Consequences for Norway from a hypothetical accident at the Sellafield reprocessing plant: Atmospheric transport of radionuclides.

The potential consequences for Norway should a nuclear accident at the Sellafield nuclear site occur, have been of concern for Norwegian authorities for several decades. Meteorological data from a 33-year period and the dispersion model 'SNAP' were used to evaluate meteorological conditions for which atmospheric transport of radionuclides from Sellafield to Norway would lead to the most severe impacts. The worst-case meteorological scenario for Norway, was found on 25th June 1989 for a low elevation (0-800 m) release and on 29th June 2001 for a higher elevation (800-1600 m) release. In both cases the western part of Norway was most affected. In general, the probability for depositions (>10 Bq/m2 of 137Cs) increased about 40% during the autumn and winter compared to the spring and summer months. An influence of climate change on the depositions was analysed, but not verified. Results from a number of simulations were also compared to identify how factors such as radioactive particle characteristics and initial release conditions could affect the predicted radionuclide deposition. The impact on predicted total depositions as well as hot-spot depositions by varying particle density and size as well as release elevation in worst-case scenario simulations amounted to about 40%-50%.

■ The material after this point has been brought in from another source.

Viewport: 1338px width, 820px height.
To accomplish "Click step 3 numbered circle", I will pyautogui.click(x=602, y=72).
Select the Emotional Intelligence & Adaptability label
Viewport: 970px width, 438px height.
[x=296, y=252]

Using a chain of models to predict health and environmental impacts in Norway from a hypothetical nuclear accident at the Sellafield site.

When a nuclear accident occurs, decision makers in the affected country/countries would need to act promptly to protect people, the environment and societal interests from harmful impacts of radioactive fallout. The decisions are usually based on a combination of model prognoses, measurements, and expert judgements within in an emergency decision support system (DSS). Large scale nuclear accidents would need predictive models for the atmospheric, terrestrial, freshwater, and marine ecosystems, for the connections between these in terms of radionuclide fluxes, and for the various exposure pathways to both humans and biota. Our study showed that eight different models and DSS modules could be linked to assess the total human and environmental consequences in Norway from a hypothetical nuclear accident, here chosen to be the Sellafield nuclear reprocessing plant. Activity concentrations and dose rates from 137Cs for both humans and the environment via various exposure routes were successfully modelled. The study showed that a release of 1% of the total inventory of 137Cs in the Highly Active Liquor Tanks at Sellafield Ltd is predicted to severely impact humans and the environment in Norway if strong winds are blowing towards the country at the time of an accidental atmospheric release. Furthermore, since the models did not have built-in uncertainty ranges when this Sellafield study was performed, investigations were conducted to identify the key factors contributing to uncertainty in various models and prioritise the ones to focus on in future research.